Directions: Please restate each line of the data below exactly. Omit all images.

[Records from a dataset]
>>>

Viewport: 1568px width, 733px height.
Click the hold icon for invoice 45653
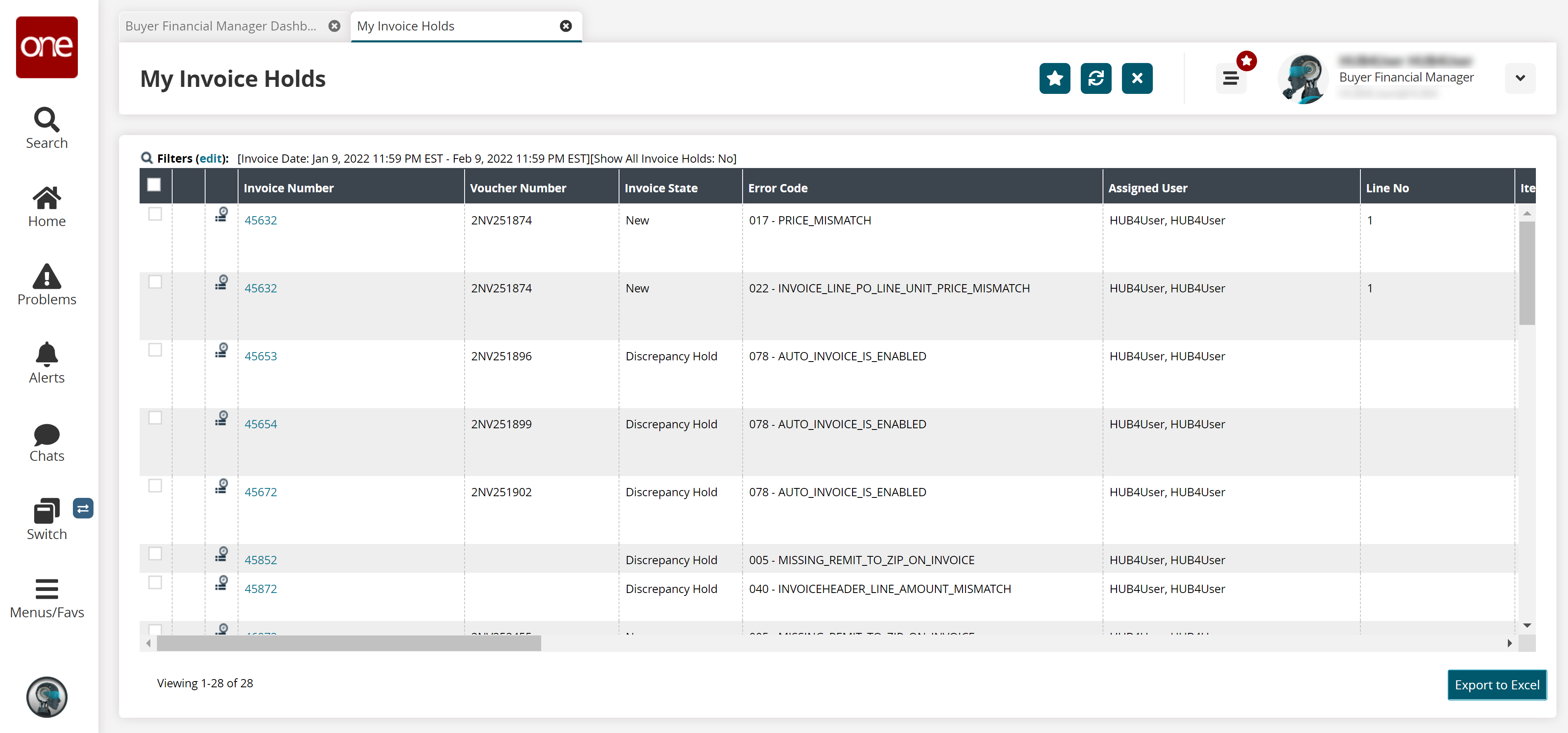coord(222,351)
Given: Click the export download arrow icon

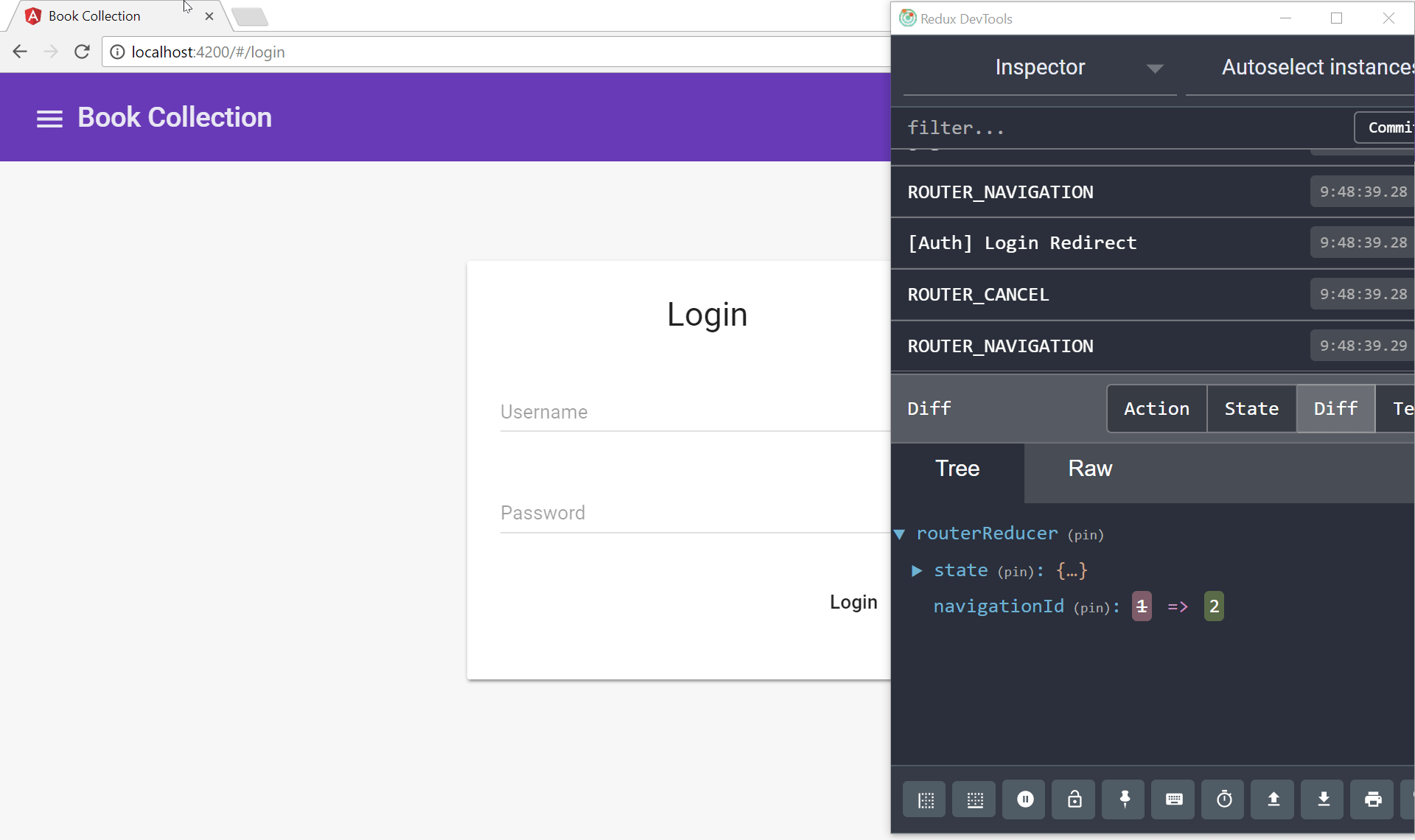Looking at the screenshot, I should 1323,799.
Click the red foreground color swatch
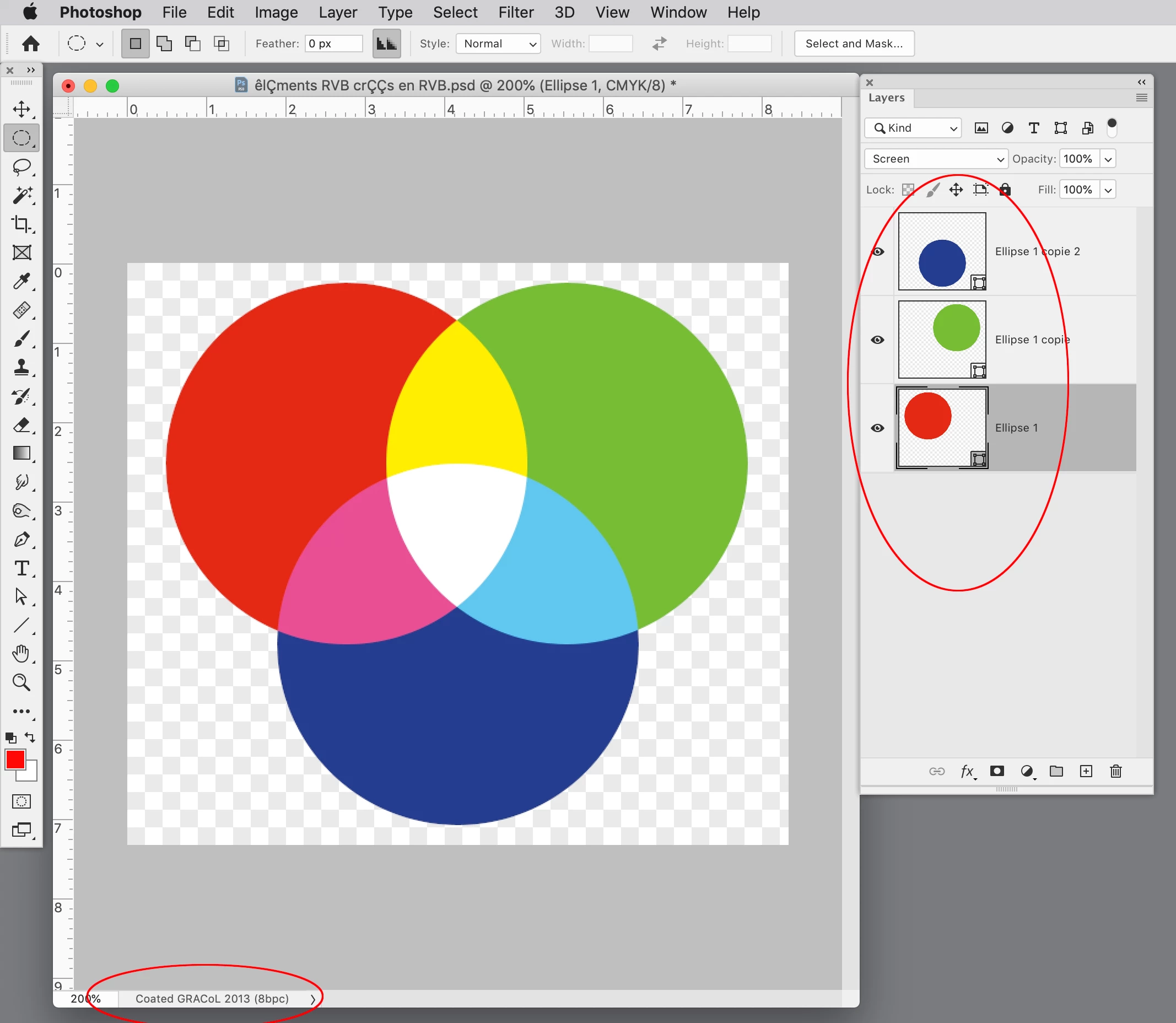Image resolution: width=1176 pixels, height=1023 pixels. [15, 760]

<<<

Your solution:
Viewport: 1568px width, 733px height.
Click the hold icon for invoice 45653
coord(222,351)
Given: Click the export download arrow icon

Looking at the screenshot, I should 1323,799.
Click the red foreground color swatch
Image resolution: width=1176 pixels, height=1023 pixels. [15, 760]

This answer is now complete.